How was Clemens' able to perform at such a high level in his 40s when no other pitcher in history could? Even the great Nolan Ryan wasn't that good after age 40.

Clemens won an unprecedented three Cy Young awards after the age of 40. That is more than just unprecedented; it is unfathomable. It's a safe bet that no one will achieve such an accomplishment ever again. Clemens' feats didn't just defy age; they defied rationality and logic.

During Clemens' perjury trial, his longtime strength coach Brian McNamee testified that he injected Clemens with steroids in 1998, 2000 and 2001, and with HGH in 2000. McNamee produced a needle and other materials he said were from a steroids injection of Clemens in 2001, items that McNamee said he stored in and around a Miller Lite beer can inside a FedEx box for some six years.

Strange? Yes.

However, a forensic scientist who testified at the trial said that two cotton balls and a syringe needle saved after a steroids injection tested positive for Clemens' DNA. Alan Keel told jurors that the DNA on both cotton ball matches were "unique to one person who has ever lived on the planet" — Roger Clemens. Earlier government witnesses testified that steroids were found on the medical waste.

It is now established fact that McNamee injected Clemens' wife, Debbie, with HGH, as well as his teammates Andy Pettitte and Chuck Knobluach. Pettitte previously stated under oath that Clemens told him that McNamee had also injected him with HGH. Despite all of this, Clemens claims that he never used HGH or steroids.

Aside from the evidence presented at trial, the Mitchell Report also indicates that during his two seasons in Toronto (1997 & 1998), following those four subpar seasons in Boston, there is evidence that Clemens took performance-enhancing drugs.

By the end of his 23-year career, Clemens had famously won seven Cy Young awards, recorded 354 wins and notched 4,672 strikeouts. It's reasonable and fair to ask how much of that was attributable to PED's, not just hard work.

Clemens admits that he was indeed injected by his trainer, Brian McNamee. But he claims that the needles contained the vitamin B12 and the anesthetic lidocaine — not performance-enhancing drugs.

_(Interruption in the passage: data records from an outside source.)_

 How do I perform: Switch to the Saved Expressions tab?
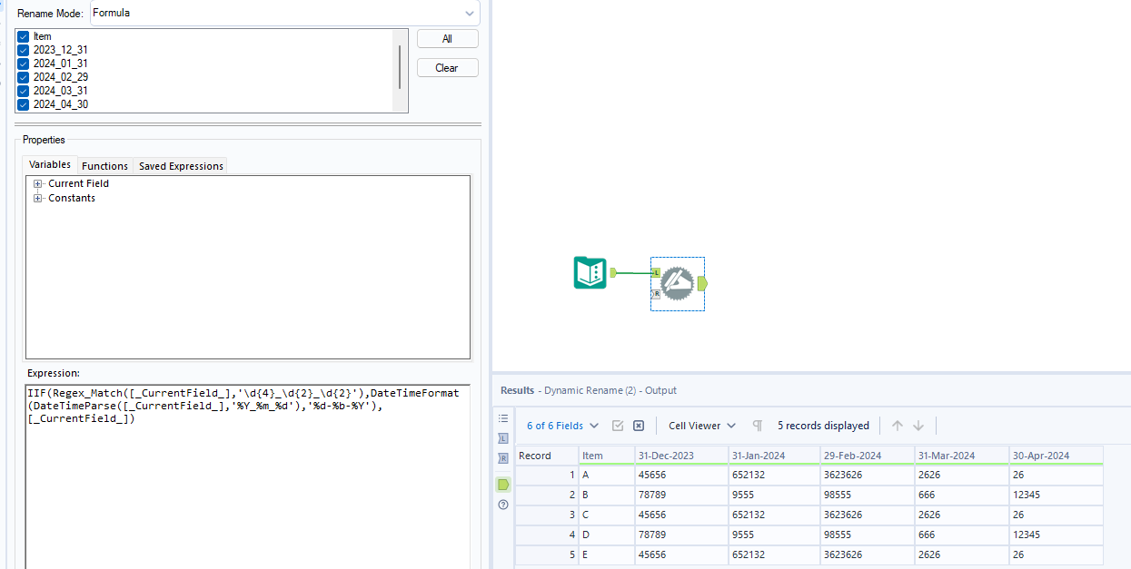(x=180, y=166)
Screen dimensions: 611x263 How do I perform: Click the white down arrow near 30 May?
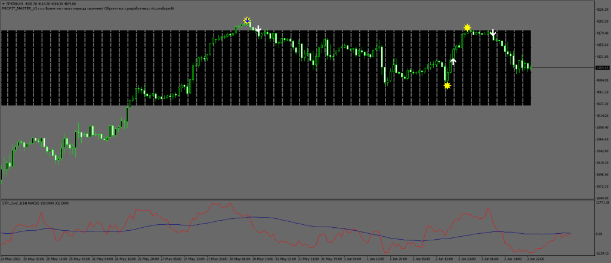click(258, 29)
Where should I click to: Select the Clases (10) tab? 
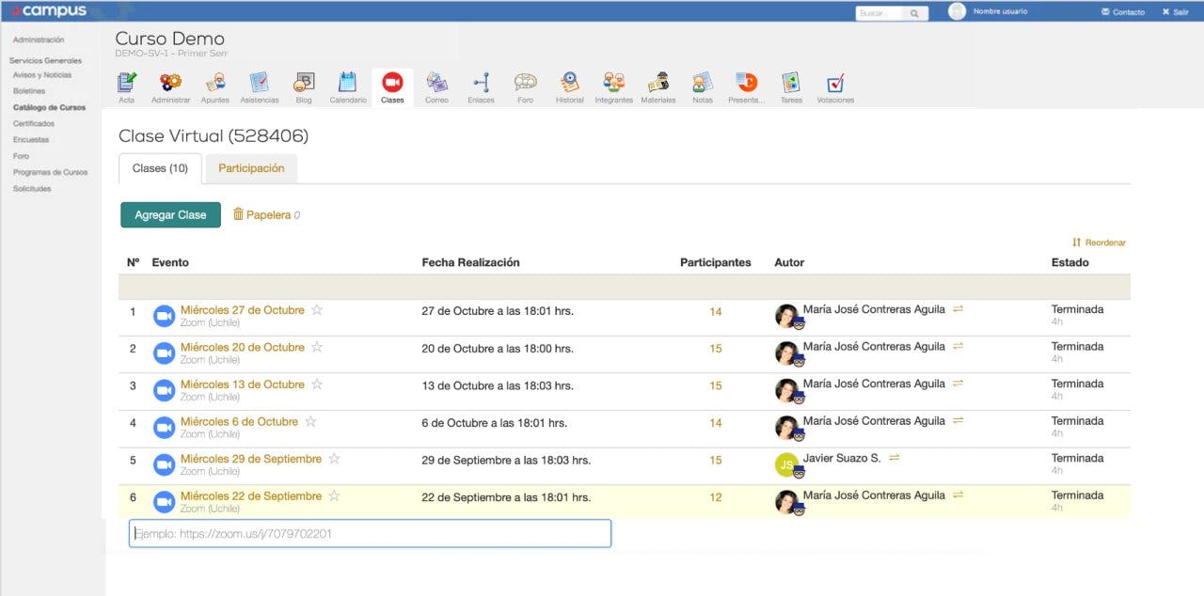click(x=160, y=169)
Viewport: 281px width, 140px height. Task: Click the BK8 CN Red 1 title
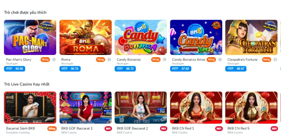pyautogui.click(x=183, y=128)
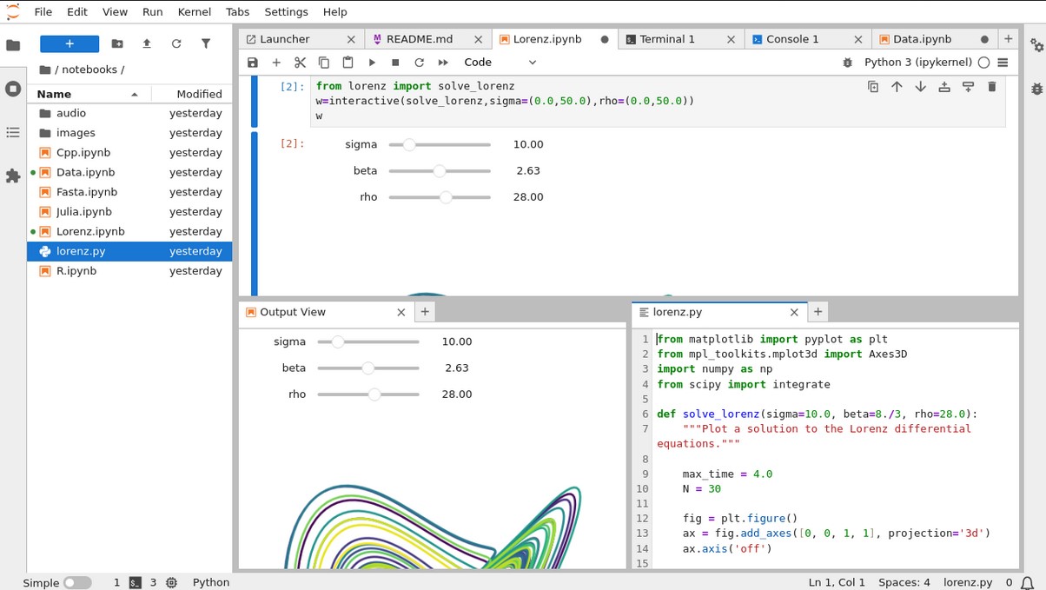Open the cell type Code dropdown
Screen dimensions: 1046x590
click(x=500, y=63)
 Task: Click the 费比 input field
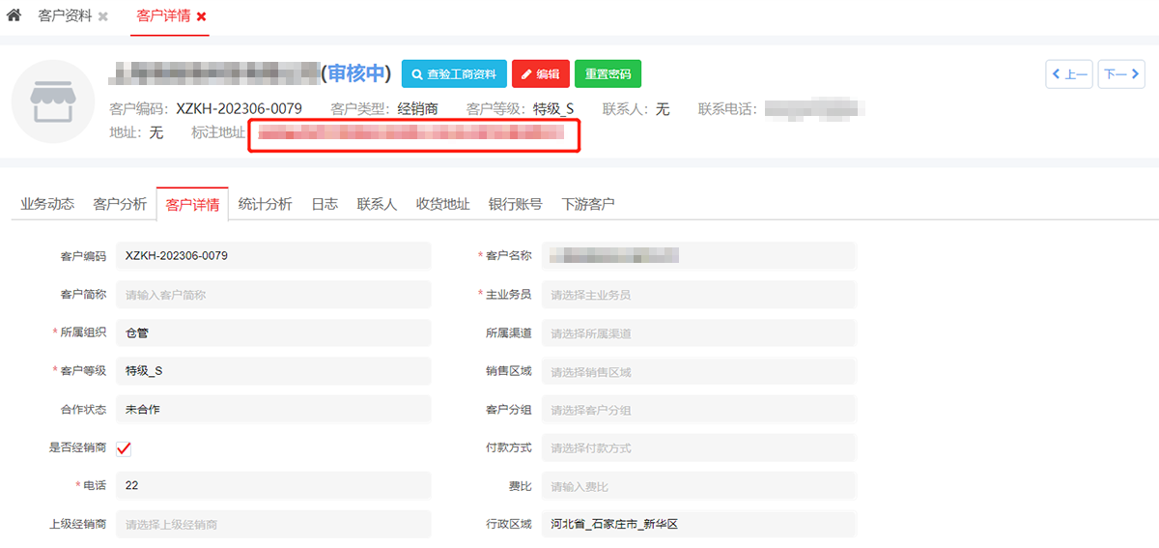point(698,487)
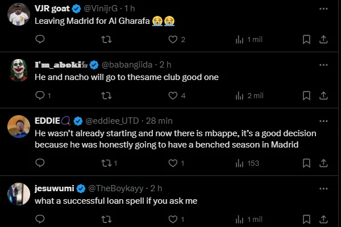Share EDDIE's tweet

[x=323, y=163]
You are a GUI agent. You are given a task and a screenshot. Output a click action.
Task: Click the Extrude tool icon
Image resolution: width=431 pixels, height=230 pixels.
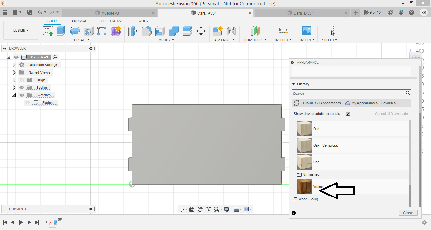[62, 31]
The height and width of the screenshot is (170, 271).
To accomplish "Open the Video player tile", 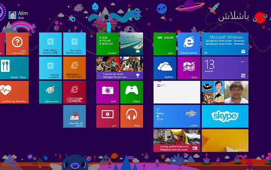I will tap(107, 116).
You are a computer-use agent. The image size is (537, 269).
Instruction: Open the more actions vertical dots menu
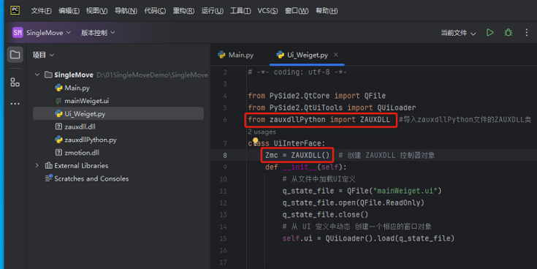pyautogui.click(x=526, y=33)
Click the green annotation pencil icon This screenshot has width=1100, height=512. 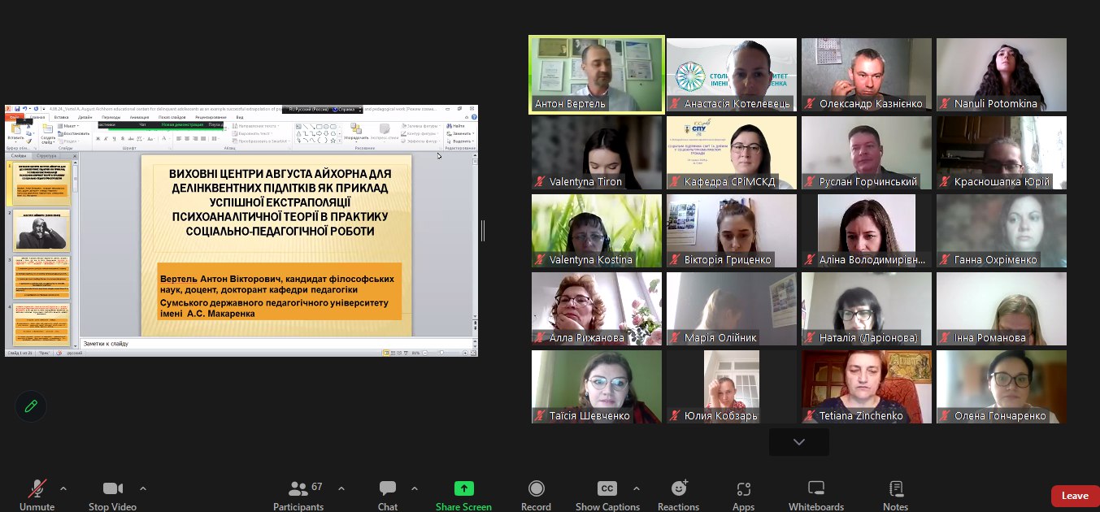click(31, 406)
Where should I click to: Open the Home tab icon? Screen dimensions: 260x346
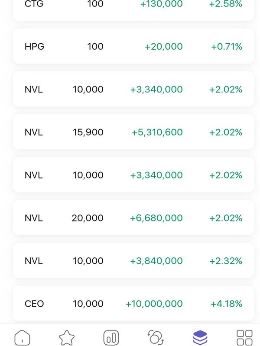23,336
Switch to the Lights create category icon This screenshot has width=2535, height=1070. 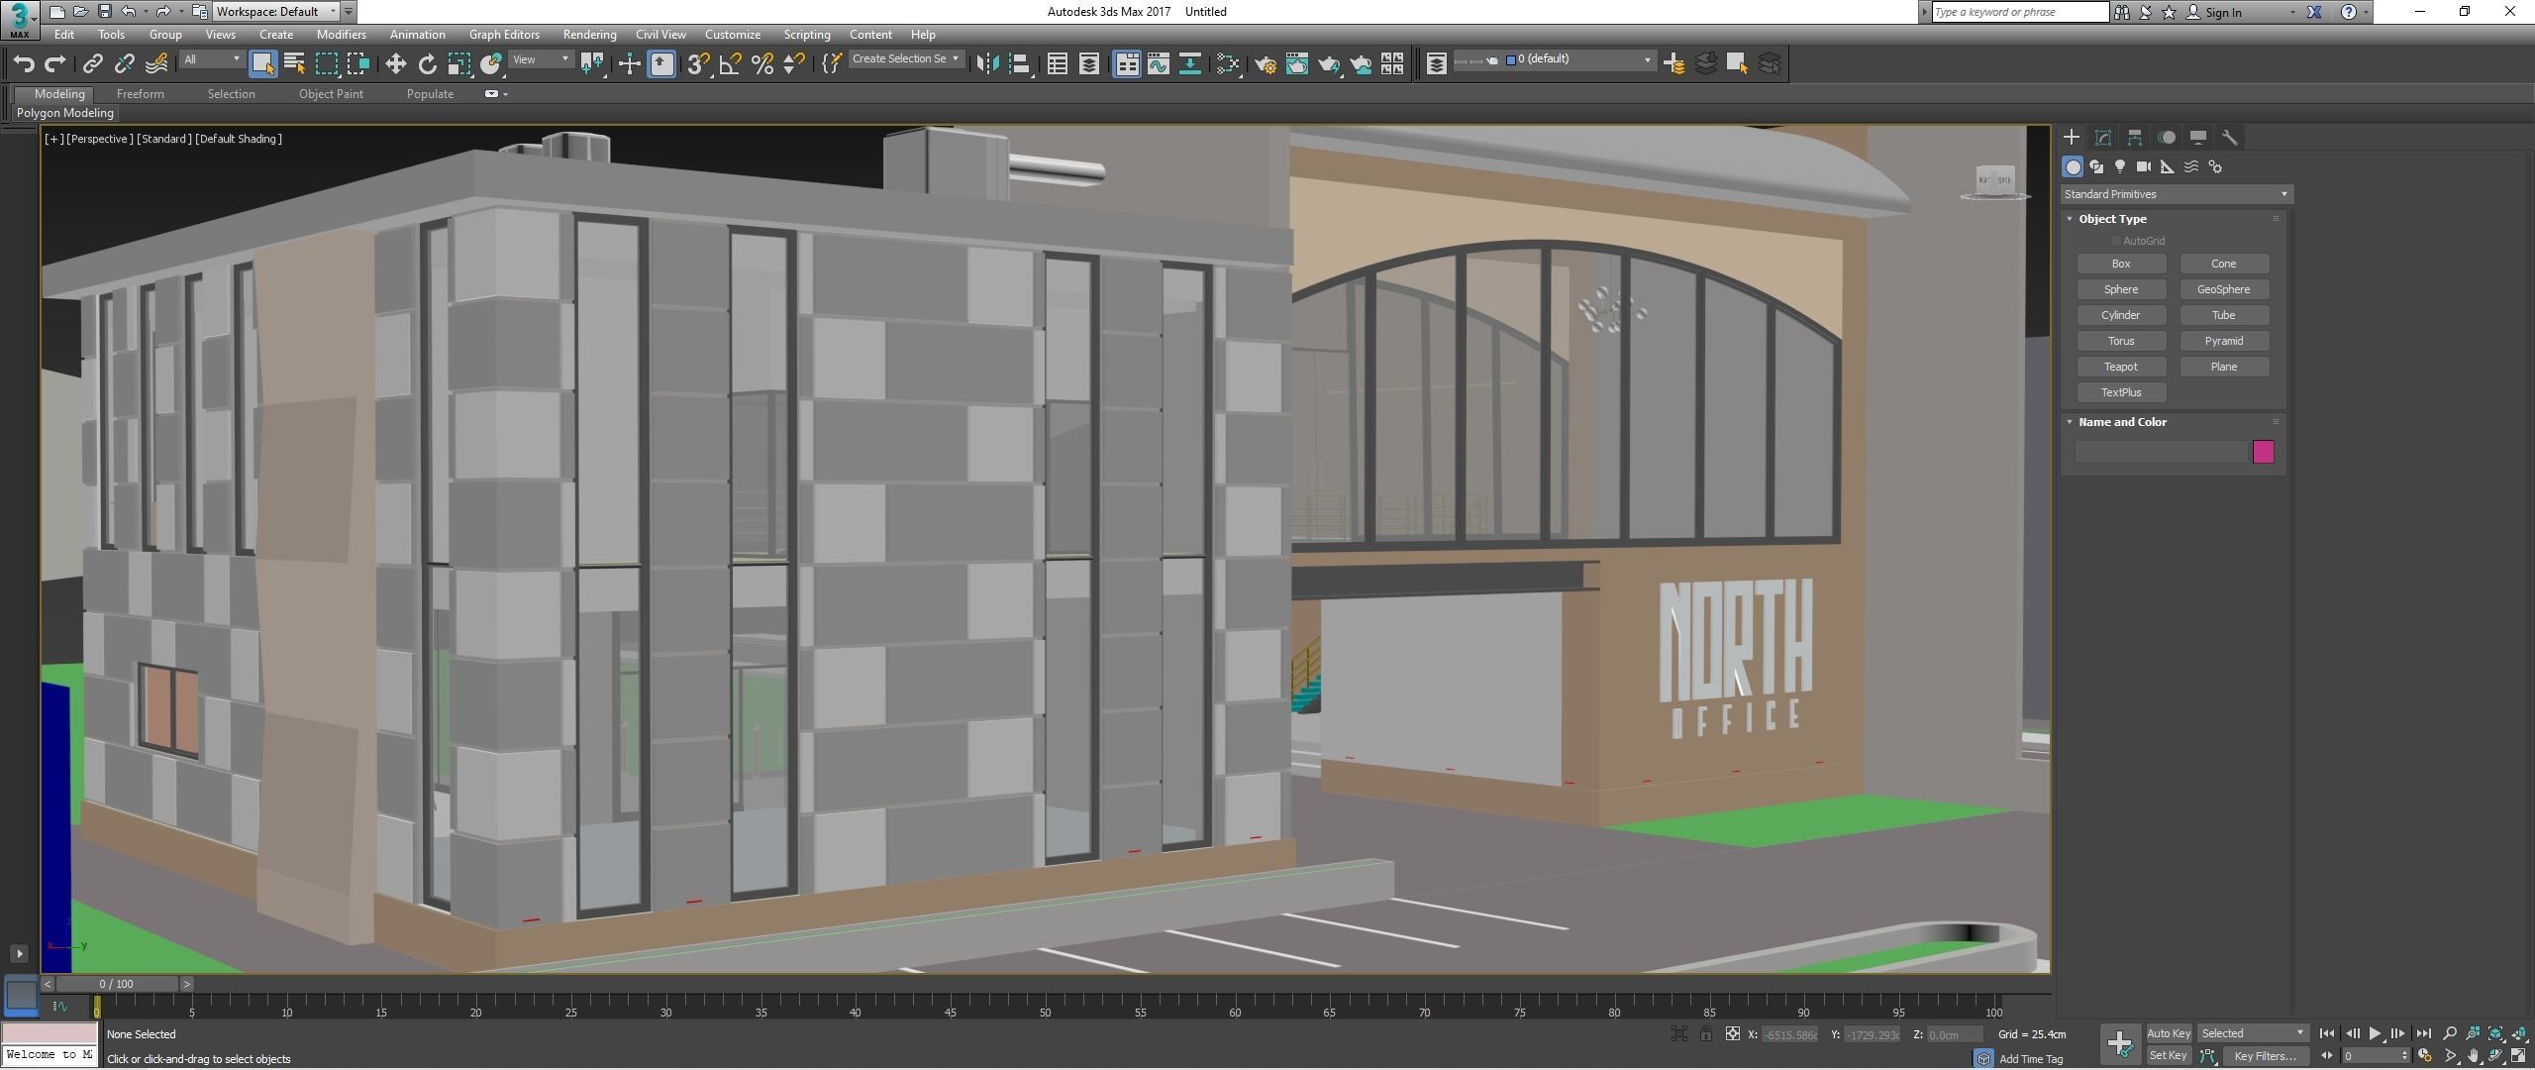(x=2120, y=166)
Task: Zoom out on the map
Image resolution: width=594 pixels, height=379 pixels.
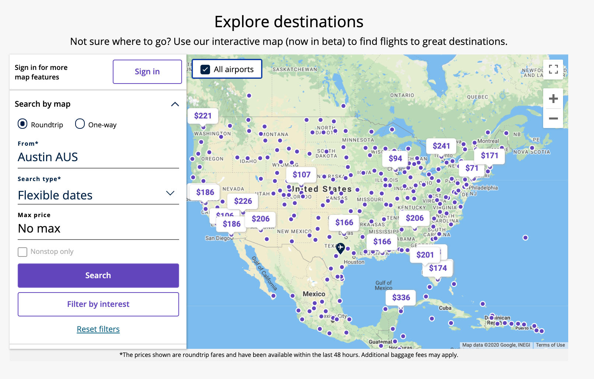Action: [553, 118]
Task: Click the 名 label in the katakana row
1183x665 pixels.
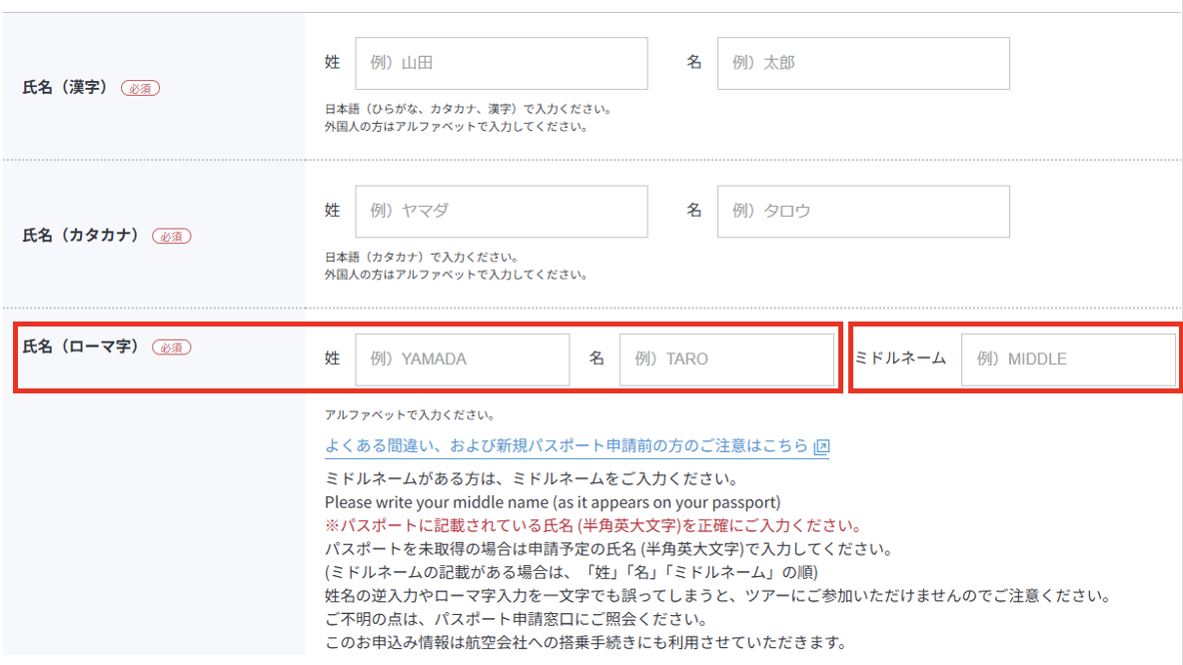Action: pos(694,210)
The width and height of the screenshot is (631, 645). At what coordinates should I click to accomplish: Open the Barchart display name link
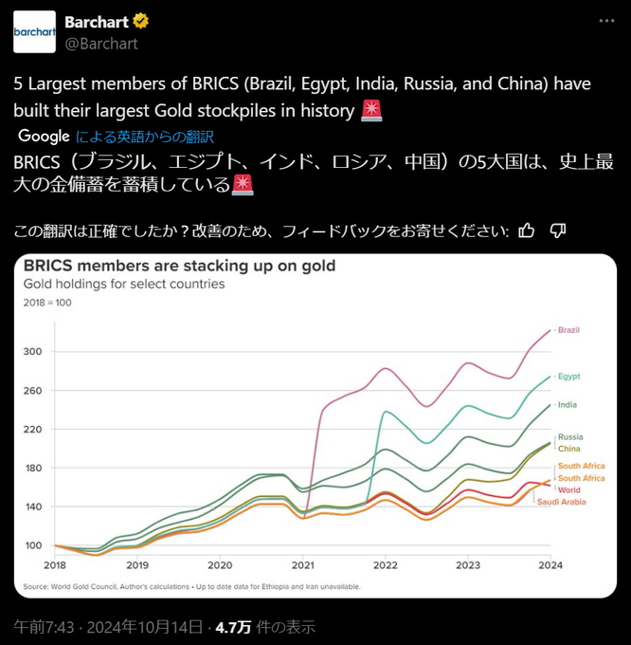click(x=96, y=22)
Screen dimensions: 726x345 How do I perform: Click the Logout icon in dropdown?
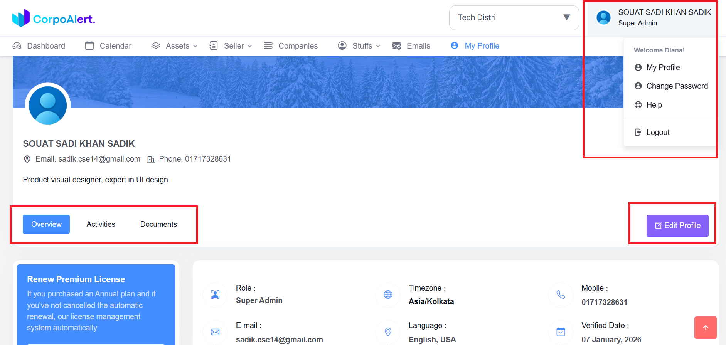[x=638, y=132]
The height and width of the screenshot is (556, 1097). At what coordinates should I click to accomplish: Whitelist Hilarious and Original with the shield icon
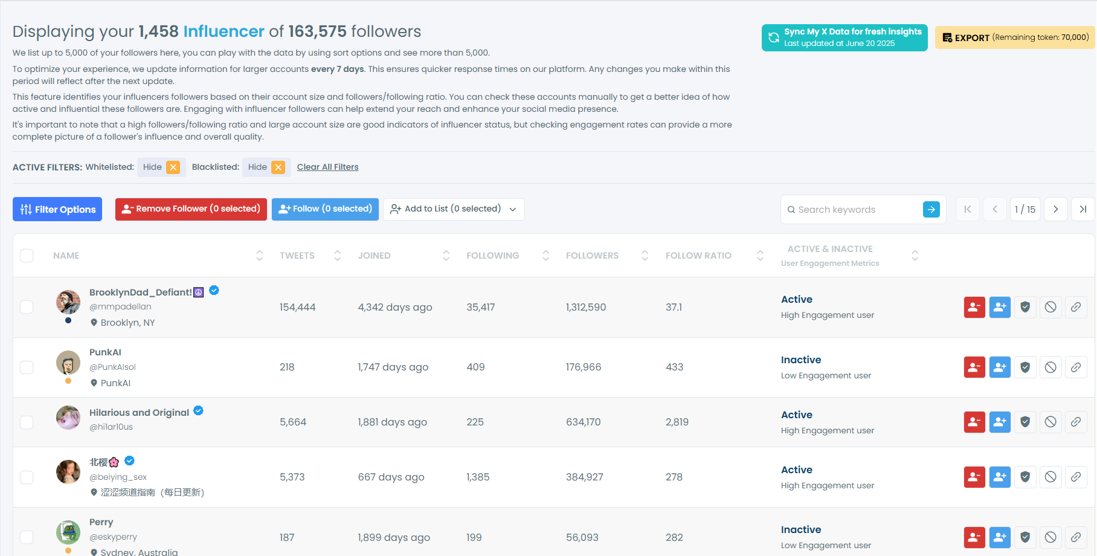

The late Boston Globe sports writer Will McDonough regularly referred to Clemens as the "Texas Con Man" during Clemens' tenure with the Red Sox. McDonough was right. In fact, he was quite prescient.

Clemens can try to sell his BS story all he wants, but many of us refuse to buy it. The evidence clearly indicates that he is both a liar and a cheat.

2 comments:

Anonymous said...

The steroid age is proof of people's desire to believe. It coincided with not one but two economic bubbles, the 90's tech bubble and the 2000's housing bubble. People want to believe things that are too good to be true. The media is made up of people who suffer from the same blindness, a willful blindness. We had the same willful blindness in the deception leading to the Iraq war. Clemens is a perfect metaphor for america. And his acquittal will just be used by him to reinforce his self delusion. Just like the rest of us.

Sean M. Kennedy said...

Great points. Clemens has surely convinced himself that he is innocent. Now he is going to ask baseball fans to join him in his delusion.